The key point is that most experiences with Immersion programs is that the retention rates are high, and no programs find themselves at risk due to attrition. Could it be a problem if MI were introduced in PAUSD? Yes, but this is a red herring, not a major consideration, but in theory a slight risk, which do occur in life from time to time when some action is taken.
As regards facilities--this is a thorny issue for the District. It is a plain fact that modulars are being added due to growing enrollment. It also is a fact that if another choice program--in this case MI--were introduced at this time, it would draw from the exisitng pool of students, no new students would be attending PAUSD due to the new choice program (interesting tangent I could go on about what happens if there were a Charter, but I will stay on point.)
The two bones of contention, as I perceive the facilities matter, have to do with enrollment in neighborhood schools, and opening a 13th elementary school. Choice programs, and how many choice programs, complicate this issue, because facilities is definitely a pie slicing operation. Even if choice schools were not part of this district, we would be experiencing some of these challenges right now.
There are plenty of other strings about facilities, so I will just make a couple of observations. First, there is a very clear process being followed via AAAG, to address this matter. This work is getting top priority in the district right now, resources at Churchill are focused on it, other things are waiting in line in order to get the facilities and attendance/school enrollment determined in the short and medium terms. I am not involved in this at all, but there are many people who are, and from what I understand, anyone who wishes to participate in the discussions around this are welcome to do so. The key deliverable will be setting boundaries for what school different neighborhoods will flow to going forward.

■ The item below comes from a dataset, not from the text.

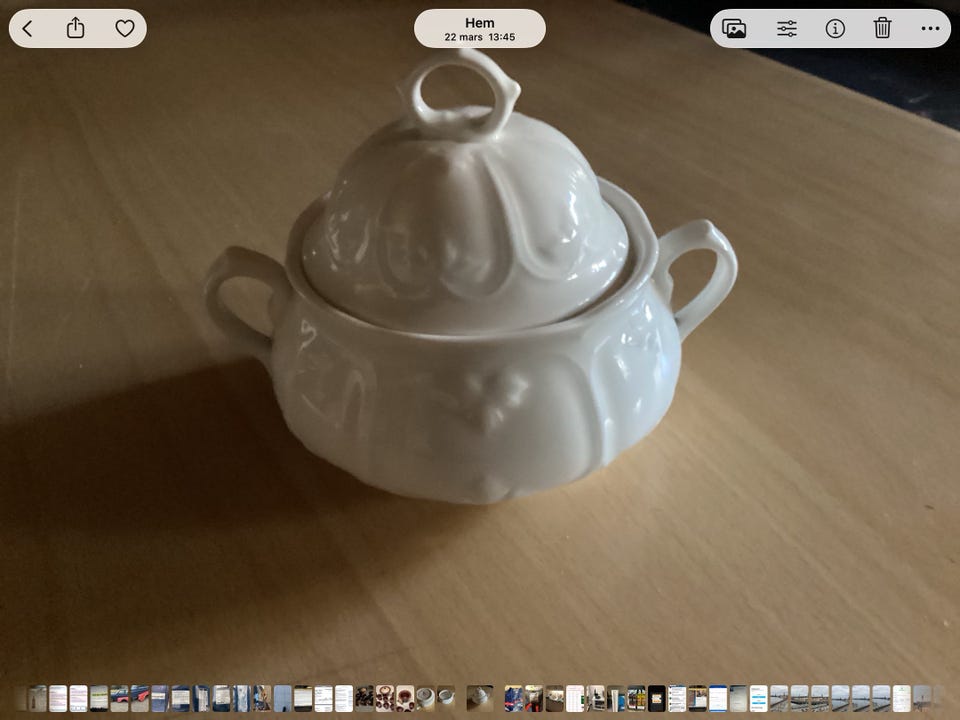Image resolution: width=960 pixels, height=720 pixels.
Task: Open the first harbor pier thumbnail
Action: pyautogui.click(x=779, y=698)
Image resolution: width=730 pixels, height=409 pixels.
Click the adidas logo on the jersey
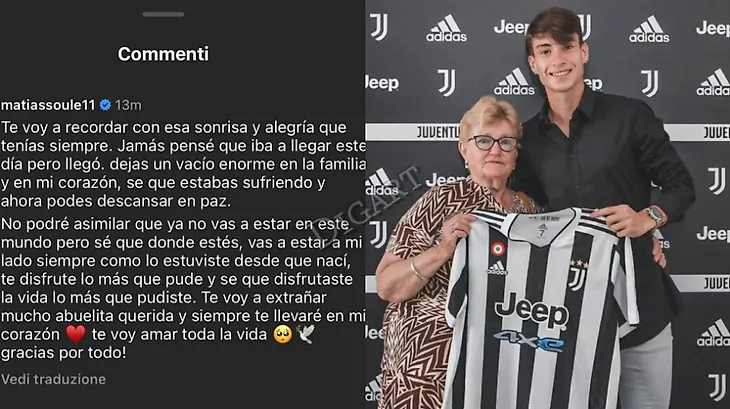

The 13th school has been held out as a way to preserve the nieghborhood schools and also provide the opportunity to provide more choice programs in a school facility that has such a mission. The idea would be three campuses, Ohlone, Hoover, and Campus "C" would offer choice programs exclusively, and a school such as Escondido, current a hybrid of neighborhood and choice (SI), would go back to serving exclusively as a neighborhood school. SI, along with other language immersion or perhaps some other choice concept, would move to Campus C.
On the surface, this seems like a very logical and appropriate way to preserve both the neighborhood and choice models that the community values, and are district policy. It largely comes down to a financial question, if I have followed the discussion correctly, as it is relatively more expensive to operate 13 elementary schools than it is to operate 12 schools with modulars--same student count in both cases. At some point, adding more modulars becomes impractical, and then a 13th school must be opened, so demographic projections on future enrollment become important in determining when that point of inflection will arrive--and if it will last.
Not an easy question! Largely has nothing to do with achievement levels, curriculum design, language instruction, choice programs. But, add those matters into the mix, and it does require some clear minds to understand the calculus, and such clear minds may come to different conclusions about what we do at this point. And that is where we are.
Fred, on your achievement gap question--it is an important item, and I make the offer to buy you a cup of coffe at your Peet's of choice so that I can provide you with an understanding, from my point of view, of how addressing this requires a different playbook and resources than are needed for addressing foreign language policy matters. You ultimately may not agree with my premise that they are separate challenges, both important, that can be handled concurrently. I perceive you still think there is a direct trade-off between the two, which is not how my experience suggests is the case, but I may be missing something here that you can help me understand. If nothing else, we can talk about the Red Sox.